O desfile da Acadêmicos de Niterói durante o Carnaval do Rio de Janeiro provocou uma revolta generalizada entre políticos evangélicos da direita conservadora. O centro da polêmica foi a ala intitulada "Neoconservadores em Conserva", onde foliões desfilaram fantasiados de latas de alimentos com o rótulo "Família em Conserva" e a ilustração de um núcleo familiar tradicional composto por pai, mãe e dois filhos.

Críticas ferrenhas de figuras políticas importantes

O senador Flávio Bolsonaro (PL-RJ) não apenas criticou o desfile nas redes sociais, mas também anunciou uma nova ação do partido contra o presidente Lula no Tribunal Superior Eleitoral (TSE).
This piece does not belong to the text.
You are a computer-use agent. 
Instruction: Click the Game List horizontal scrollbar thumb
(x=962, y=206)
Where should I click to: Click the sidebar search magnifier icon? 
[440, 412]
A motivação seria o uso de verba pública para custear as alegorias do desfile. "Além dos ataques pessoais a Bolsonaro, eles atacaram o maior projeto de Deus na Terra: a família", publicou o pré-candidato à Presidência da República.
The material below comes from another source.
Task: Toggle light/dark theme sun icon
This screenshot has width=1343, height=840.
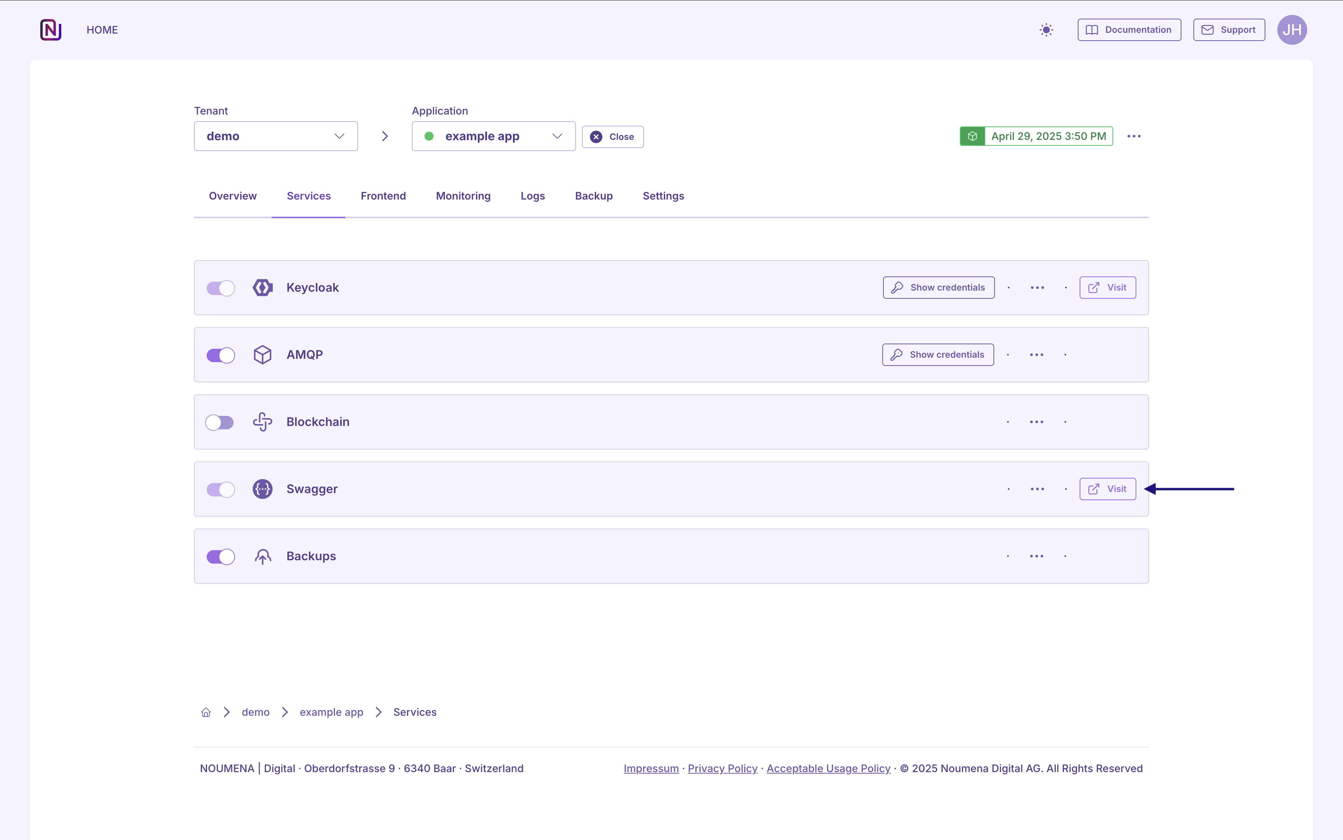Action: click(x=1046, y=30)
A senadora Damares Alves (Republicanos-DF), pastora ligada às igrejas do Evangelho Quadrangular e Batista da Lagoinha, também criticou duramente a ala dos "enlatados" na Sapucaí. "Usar verba pública para ridicularizar a igreja evangélica é inadmissível", declarou a ex-ministra do governo Bolsonaro em vídeo publicado nas redes sociais.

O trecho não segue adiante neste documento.